Between the Riviera and the Cote d’Azur

Sea & Land

The emotional geography of a shoreline

In the Middle Ages the name Riviera included the coastline of Liguria: Genoa at the centre and at its sides the West and East coasts. The earliest mention of the term “Riviera” dates back in fact to June 14th 1180, traced in an old notary cartulary of Savona in which the foundation of a trading company in the Riviera is recorded. A few years later, in 1198, in a notary act of Genoa, we discover that the term Riviera has been extended and includes to the west the area up to Montpellier.
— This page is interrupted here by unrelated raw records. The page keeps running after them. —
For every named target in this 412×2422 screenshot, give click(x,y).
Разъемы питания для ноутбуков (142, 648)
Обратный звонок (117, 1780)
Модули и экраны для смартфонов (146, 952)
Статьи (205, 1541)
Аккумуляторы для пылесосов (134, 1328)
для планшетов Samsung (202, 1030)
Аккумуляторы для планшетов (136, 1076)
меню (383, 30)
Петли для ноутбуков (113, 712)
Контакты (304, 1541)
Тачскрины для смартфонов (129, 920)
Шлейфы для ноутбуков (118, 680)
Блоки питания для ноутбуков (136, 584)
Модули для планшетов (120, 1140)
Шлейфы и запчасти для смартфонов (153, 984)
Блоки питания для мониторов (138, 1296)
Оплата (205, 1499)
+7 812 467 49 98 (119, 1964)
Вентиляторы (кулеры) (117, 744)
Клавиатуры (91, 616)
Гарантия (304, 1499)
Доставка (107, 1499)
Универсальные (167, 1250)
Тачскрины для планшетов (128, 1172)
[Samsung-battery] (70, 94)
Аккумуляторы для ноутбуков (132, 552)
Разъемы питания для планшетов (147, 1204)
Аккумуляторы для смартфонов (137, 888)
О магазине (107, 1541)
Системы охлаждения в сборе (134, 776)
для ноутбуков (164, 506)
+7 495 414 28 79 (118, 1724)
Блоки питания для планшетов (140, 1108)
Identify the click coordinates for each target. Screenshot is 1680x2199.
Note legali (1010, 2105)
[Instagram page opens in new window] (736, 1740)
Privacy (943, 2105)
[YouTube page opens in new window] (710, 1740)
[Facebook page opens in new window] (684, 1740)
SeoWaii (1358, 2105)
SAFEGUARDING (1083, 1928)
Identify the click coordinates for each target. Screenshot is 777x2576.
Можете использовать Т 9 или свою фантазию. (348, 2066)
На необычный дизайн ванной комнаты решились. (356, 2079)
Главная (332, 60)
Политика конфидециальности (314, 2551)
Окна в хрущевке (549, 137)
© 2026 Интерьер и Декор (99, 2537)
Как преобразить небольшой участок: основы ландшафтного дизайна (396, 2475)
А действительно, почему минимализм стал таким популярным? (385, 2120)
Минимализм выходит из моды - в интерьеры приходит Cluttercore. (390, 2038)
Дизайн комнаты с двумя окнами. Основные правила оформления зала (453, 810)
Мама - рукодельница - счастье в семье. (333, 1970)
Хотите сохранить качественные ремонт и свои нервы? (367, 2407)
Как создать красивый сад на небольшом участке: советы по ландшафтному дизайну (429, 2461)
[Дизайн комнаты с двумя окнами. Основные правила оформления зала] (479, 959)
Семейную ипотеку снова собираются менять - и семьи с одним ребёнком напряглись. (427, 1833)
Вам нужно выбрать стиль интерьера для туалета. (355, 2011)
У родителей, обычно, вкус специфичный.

From the 17th century onwards, with commerce becoming more frequent and numerous trips intensifying across Europe creating the noble tradition of the Grand Tour, the name Riviera is associated more with an image built on fascination. Riviera then goes on to define not so much a geographical area but a tourist profile. It is the Liguria Riviera, but also the French one, which starts just over the border in Ventimiglia. And the international nature of the definition is demonstrated by the use of the unchanged word Riviera in several European languages.

The tourist and literary imagery unites locations, exploiting almost identical features in the neighbouring areas, both characterized by healthy sea and landscape sweetness. As it happens, however, in 1887, the French political and intellectual Stéphen Liégeard publishes the “Côte d’Azur” guidebook, a detailed notebook which describes a trip from Hyeres to Genoa, and which highlights the history, villages and pleasant typical characteristics of the Mediterranean coast.

Thanks to the success of this book, the term Cote d’Azur in a short time becomes the perfect label for the sea places on the French coast whose symbolic capital is Nice. A second emotional geography after the one that had already built the tourist image of the Riviera and, thanks to the effectiveness of the literary and artistic representations, even today brings to mind the ideas of vacation, leisure and luxury, sea views and attractive flowering gardens.

Choose which places you wish to visit and what to call this land of dreams, whether Riviera or Côte d’Azur. Never mind the name, the important thing is to live it in order to discover it day after day.